Figure 6. Framework diagram of non-parallel sentence many-to-one speech conversion
In 2016, Dr. Sun Lifang and others used the posterior probabilities extracted from speech recognition models to map non-target speakers and target speakers (as shown in Figure 6). This enabled many-to-one conversion and reduced the requirements for training data, greatly improving the practicality of speech conversion technology. Speech conversion has a wide range of applications:
(1) Personalized speech synthesis. Combining speech conversion technology with existing speech synthesis systems to generate the desired voice for the user.
(2) Personalized speech feedback in computer-assisted language learning. Currently, language learners refer to standardized recordings during the learning process. Speech conversion systems can synthesize standard pronunciations with the user's own timbre to help users practice and compare pronunciations.
(3) Machine translation. Machine translation technology can translate a sentence from one language to another, while speech conversion technology can assist machine translation so that the translated speech still retains the speaker's tone.
(4) Personalized assistance for patients with language disorders. Language disorders are a common sequela of diseases such as stroke and Parkinson's disease. Language disorders can affect patients' daily communication and their personalization and emotional expression. Speech conversion technology combined with speech synthesis technology can help patients to conduct normal speech communication and regain the timbre of their own voice.
(5) Entertainment sector. Potential applications include film and television dubbing, game dubbing, navigation dubbing, etc.
Dr. Sun Lifang
A PhD from the Chinese University of Hong Kong and a Bachelor's degree from the University of Science and Technology of China, he previously interned at Apple in Silicon Valley. His research focuses on speech conversion and speech synthesis. In 2016, he received the only Best Paper Award at the top international conference ICME2016. He has served as a council member of the Hong Kong China Innovation and Entrepreneurship Association, co-chair of the Global Youth Leadership Alliance (GYL) Hong Kong Community, and president of the Mainland Students and Scholars Association (CSSA) of the Chinese University of Hong Kong.
Currently, he is the co-founder and CEO of Shengxi Technology, focusing on artificial intelligence + online education. In 2017, Shengxi Technology won fifth place in the China Innovation and Entrepreneurship Competition, becoming the only startup in Guangdong Province to be selected for the finals, and the only intelligent voice company to be selected for the finals.
Dr.
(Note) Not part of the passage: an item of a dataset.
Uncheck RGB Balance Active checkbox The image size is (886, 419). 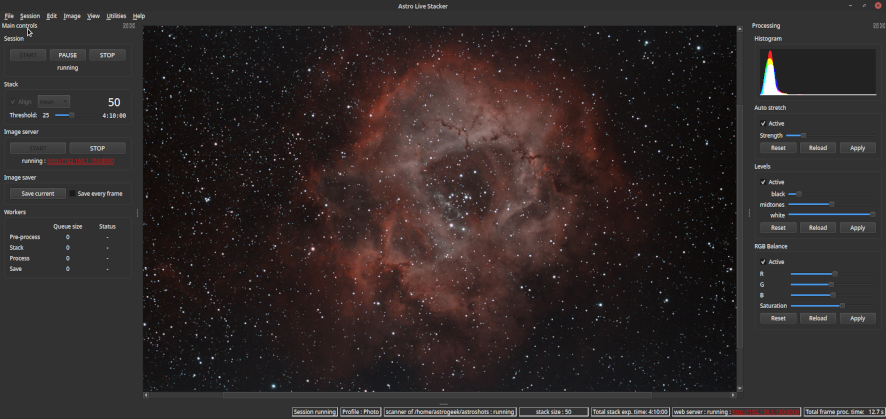(763, 262)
Li Kun
Previously a research assistant and postdoctoral researcher at the Chinese University of Hong Kong. Holds 5 domestic and international patents and has published over 15 academic papers. His paper won the ICME 2016 Best Paper Award and was featured on the cover of the IEEE/ACM Transactions journal (2017). He also serves as a reviewer for several top international speech journals, including IEEE/ACM Transactions, Computer Speech & Language, and The Journal of the Acoustical Society of America.
Dr. Li Kun founded SoundSound Technology in 2016, primarily responsible for developing AI-based language learning systems. His team has received numerous grants from government and professional organizations, including startup grants from the Shenzhen Science and Technology Innovation Commission and Hong Kong Cyberport, totaling over RMB 1 million. His team has repeatedly won major entrepreneurship awards, including third prize in the Shenzhen Innovation and Entrepreneurship Competition (Internet Industry) and third prize in the China Innovation and Entrepreneurship Competition (Internet Industry). Currently, Dr. Li Kun's technology has been successfully applied to products of several educational companies, including Baicizhan, Colorful English, and Wantong.